▸ **Extrait choisi**
○ ○ ○ ○ ○
Les chiffres montrent depuis 2000 une nette augmentation des arrestations de migrants subsahariens, supplantant en quelque sorte leurs homologues nord africains. Ainsi, en 1996, les Africains subsahariens qui ont traversé la Méditerranée vers l’Espagne ne représentaient que 1,8 % du nombre total de migrants. Mais cette proportion a augmenté de 2 % en 1999 à 50,6 % en 2004. Selon l’Office des Nations-Unies contre la drogue et le crime (rapport de 2006), de 200 à 300 000 Africains entrent clandestinement en Europe chaque année. De ce nombre, 100 000 sont interceptés en tentant leur chance sans compter ceux qui meurent en chemin. Finalement, l’invasion est elle vraiment un mythe ou la migration irrégulière africaine vers l’Europe a-t-elle significativement augmenté ces dernières années ? Sur la base de diverses études, entre 65 000 et 120 000 Africains subsahariens arrivent au Maghreb chaque année, dont environ 20-40 % finissent par traverser pour aller en Europe. Ceci va à l’encontre de l’idée répandue selon laquelle l’Afrique du nord n’est qu’une simple zone de transit mais souligne également le côté approximatif des informations disponibles. En fin de compte, les entrées irrégulières se chiffrent à quelques dizaines plutôt qu’à des centaines de milliers.
○ ○ ○ ○ ○
▸ **Données enregistrées**
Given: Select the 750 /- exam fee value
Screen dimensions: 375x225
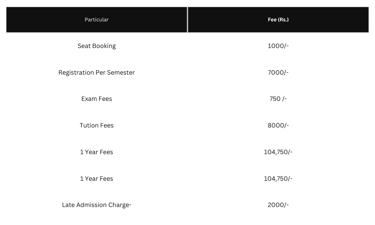Looking at the screenshot, I should point(278,99).
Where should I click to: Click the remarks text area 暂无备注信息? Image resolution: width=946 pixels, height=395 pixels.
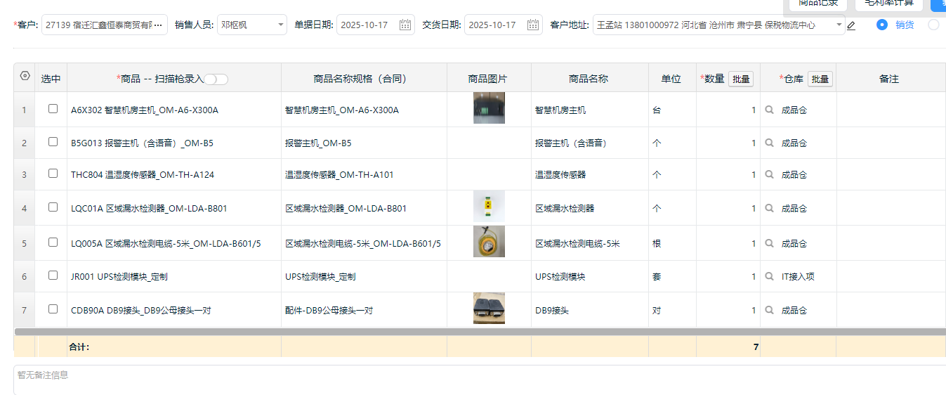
○ ○ ○ ○ ○
▸ **Série de tâches**
**a.** D'après l'extrait sur la migration africaine vers l'Europe, quelle part du nombre total de migrants représentaient les Africains subsahariens ayant traversé la Méditerranée vers l'Espagne en 1996 ?
**b.** Prolongez l'extrait sur la migration africaine vers l'Europe en reprenant juste après sa dernière phrase.

▸ **Réponses par tâche**
**a.** 1,8 %

**b.**
Ainsi, le Maghreb, et le Maroc en particulier, à partir des années 1990 est devenu le point de passage quasi obligé des migrants ayant de plus en plus de difficultés à obtenir l’indispensable « visa Schengen », dans cet espace européen institutionnalisé à l’échelle continentale par le traité d’Amsterdam en 1997. De plus, l’insécurité en Algérie ainsi que les émeutes de 2000 en Libye, ont renforcé la position du Maroc comme le pays de transit privilégié par les migrants, au-delà de sa situation géographique favorable (proximité de l’Espagne et les enclaves de Ceuta et Melilla). C’est sur des bateaux artisanaux (pateras) dirigés par des pêcheurs locaux que les migrants gagnent les côtes espagnoles. Le fait nouveau réside dans le changement de routes maritimes empruntées du fait de l’intensification des contrôles aux frontières et la répression de plus en plus systématique dans les pays du Maghreb, y compris au Maroc et en Libye. Les migrants se sont donc progressivement tournés vers les pays côtiers de l’extrême ouest du continent, tels que le Sénégal, la Gambie, la Guinée, la Mauritanie ou le Cap Vert, pour rejoindre les îles Canaries (par les cuyacos), afin d’éviter les zones devenues résolument hostiles à leur égard.
(Extrait d’un texte paru dans le numéro 5 des NCS, Migrations : Stratégies, acteurs et résistances)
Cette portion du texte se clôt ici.